Officials in central China’s Henan Province may have violated criminal law by abusing a health code system designed for pandemic control to block the mobility of petitioners swindled in a multibillion-dollar financial scam, a legal expert said.
A social media article that went viral on Monday (Jun 13) reported that a number of people across China unexpectedly saw their health codes turn red when they arrived in Zhengzhou, the capital of Henan, or planned to go there.
A red code flags a high risk of virus exposure and blocks people from free movement. Local authorities across China have developed health code systems by collecting personal information and movement records for contact tracing and for monitoring infection risk during the pandemic. Each locality runs its own system, but some regional systems are interconnected.
However, the people who received the red codes said they had no contact with infection risks. All of the people affected are depositors at several rural banks in Henan that are mired in financial troubles, blocking online and mobile cash withdrawals for clients, leaving nonlocal customers unable to transfer funds.
The banks are all controlled by Henan Xuchang Rural Commercial Bank, which is under investigation for alleged corruption of executives.

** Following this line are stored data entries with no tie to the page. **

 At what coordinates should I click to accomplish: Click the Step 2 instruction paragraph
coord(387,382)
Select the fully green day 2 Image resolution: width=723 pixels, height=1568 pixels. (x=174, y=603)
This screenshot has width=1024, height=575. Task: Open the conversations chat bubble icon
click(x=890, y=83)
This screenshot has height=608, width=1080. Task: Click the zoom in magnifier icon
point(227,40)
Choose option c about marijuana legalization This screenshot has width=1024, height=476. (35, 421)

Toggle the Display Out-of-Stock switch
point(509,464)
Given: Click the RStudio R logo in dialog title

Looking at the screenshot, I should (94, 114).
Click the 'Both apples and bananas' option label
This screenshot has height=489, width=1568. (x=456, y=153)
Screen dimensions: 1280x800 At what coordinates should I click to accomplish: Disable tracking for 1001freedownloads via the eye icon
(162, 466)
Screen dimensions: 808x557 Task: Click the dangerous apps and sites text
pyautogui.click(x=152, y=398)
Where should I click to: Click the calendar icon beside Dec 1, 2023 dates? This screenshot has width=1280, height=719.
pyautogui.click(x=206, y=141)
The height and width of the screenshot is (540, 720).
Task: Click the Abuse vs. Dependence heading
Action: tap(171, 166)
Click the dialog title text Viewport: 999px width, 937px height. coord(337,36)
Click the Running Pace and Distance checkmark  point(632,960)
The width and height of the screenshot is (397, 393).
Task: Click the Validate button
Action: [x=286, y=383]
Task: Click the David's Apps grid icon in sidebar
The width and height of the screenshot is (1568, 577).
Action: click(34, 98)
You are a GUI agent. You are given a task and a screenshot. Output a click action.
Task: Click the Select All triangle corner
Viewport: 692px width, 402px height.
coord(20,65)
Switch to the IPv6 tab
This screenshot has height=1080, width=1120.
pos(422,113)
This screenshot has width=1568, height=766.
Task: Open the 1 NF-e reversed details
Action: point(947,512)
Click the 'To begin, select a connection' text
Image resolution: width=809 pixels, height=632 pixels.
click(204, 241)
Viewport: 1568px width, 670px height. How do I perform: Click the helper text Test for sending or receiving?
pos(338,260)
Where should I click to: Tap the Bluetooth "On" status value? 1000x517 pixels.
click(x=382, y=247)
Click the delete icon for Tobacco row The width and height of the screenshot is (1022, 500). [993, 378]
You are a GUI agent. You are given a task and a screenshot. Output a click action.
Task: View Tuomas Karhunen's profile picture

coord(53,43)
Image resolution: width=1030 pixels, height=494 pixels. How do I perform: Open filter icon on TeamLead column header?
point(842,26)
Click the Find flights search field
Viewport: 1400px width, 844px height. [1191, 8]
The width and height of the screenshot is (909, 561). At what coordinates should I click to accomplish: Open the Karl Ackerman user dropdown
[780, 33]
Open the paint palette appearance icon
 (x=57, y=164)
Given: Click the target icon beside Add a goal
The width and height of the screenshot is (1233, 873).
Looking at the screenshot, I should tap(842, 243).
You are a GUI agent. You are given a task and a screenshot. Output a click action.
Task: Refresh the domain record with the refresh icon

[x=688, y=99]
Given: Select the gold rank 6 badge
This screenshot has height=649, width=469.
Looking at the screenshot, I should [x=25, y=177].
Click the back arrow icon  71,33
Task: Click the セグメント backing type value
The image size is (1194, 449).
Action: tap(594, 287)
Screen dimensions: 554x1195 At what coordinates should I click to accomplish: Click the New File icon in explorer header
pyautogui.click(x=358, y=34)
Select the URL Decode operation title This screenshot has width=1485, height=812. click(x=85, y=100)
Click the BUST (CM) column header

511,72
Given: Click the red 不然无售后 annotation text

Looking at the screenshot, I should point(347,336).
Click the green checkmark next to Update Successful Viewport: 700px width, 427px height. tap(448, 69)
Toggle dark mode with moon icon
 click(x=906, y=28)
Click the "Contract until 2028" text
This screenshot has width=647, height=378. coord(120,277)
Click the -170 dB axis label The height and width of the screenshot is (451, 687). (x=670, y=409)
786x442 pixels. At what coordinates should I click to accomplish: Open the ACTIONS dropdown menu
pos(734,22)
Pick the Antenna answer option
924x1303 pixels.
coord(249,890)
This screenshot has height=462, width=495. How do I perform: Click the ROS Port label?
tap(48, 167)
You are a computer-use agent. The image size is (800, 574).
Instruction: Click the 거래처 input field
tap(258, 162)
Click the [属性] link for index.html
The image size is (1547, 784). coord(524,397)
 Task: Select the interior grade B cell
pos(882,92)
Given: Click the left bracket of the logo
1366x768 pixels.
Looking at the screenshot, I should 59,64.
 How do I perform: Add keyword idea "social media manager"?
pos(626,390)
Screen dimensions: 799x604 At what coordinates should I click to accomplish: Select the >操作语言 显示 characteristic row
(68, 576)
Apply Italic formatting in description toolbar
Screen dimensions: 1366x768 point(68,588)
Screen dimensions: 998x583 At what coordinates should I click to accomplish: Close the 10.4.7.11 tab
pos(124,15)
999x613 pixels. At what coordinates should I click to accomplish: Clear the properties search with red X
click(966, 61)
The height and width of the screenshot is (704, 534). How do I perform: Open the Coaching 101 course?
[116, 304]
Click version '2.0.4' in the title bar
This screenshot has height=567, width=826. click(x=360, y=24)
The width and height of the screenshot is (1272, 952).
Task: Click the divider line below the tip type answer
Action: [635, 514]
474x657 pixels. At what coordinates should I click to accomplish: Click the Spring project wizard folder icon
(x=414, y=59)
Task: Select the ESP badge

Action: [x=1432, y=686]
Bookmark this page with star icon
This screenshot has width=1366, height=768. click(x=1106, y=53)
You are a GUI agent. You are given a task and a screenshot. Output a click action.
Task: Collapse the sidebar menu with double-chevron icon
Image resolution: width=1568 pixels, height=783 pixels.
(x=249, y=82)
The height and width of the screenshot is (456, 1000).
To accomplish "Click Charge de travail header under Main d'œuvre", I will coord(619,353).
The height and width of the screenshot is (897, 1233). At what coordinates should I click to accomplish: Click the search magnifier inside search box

Preliminary probes found that the banks worked with a local company to illegally receive deposits from the public, authorities said.
Many of the depositors reportedly organized themselves into WeChat groups to present their complaints about the banks on June 13 to authorities in Zhengzhou. But the red codes effectively barred depositors from outside the province from entering Henan, while some of those who had already arrived there were placed in quarantine.
The troubled banks have about 413,000 depositors, many of whom received phone calls to confirm their identity and warn against participating in protest.
Since noon on June 14, some of the depositors affected said their codes quietly returned to green.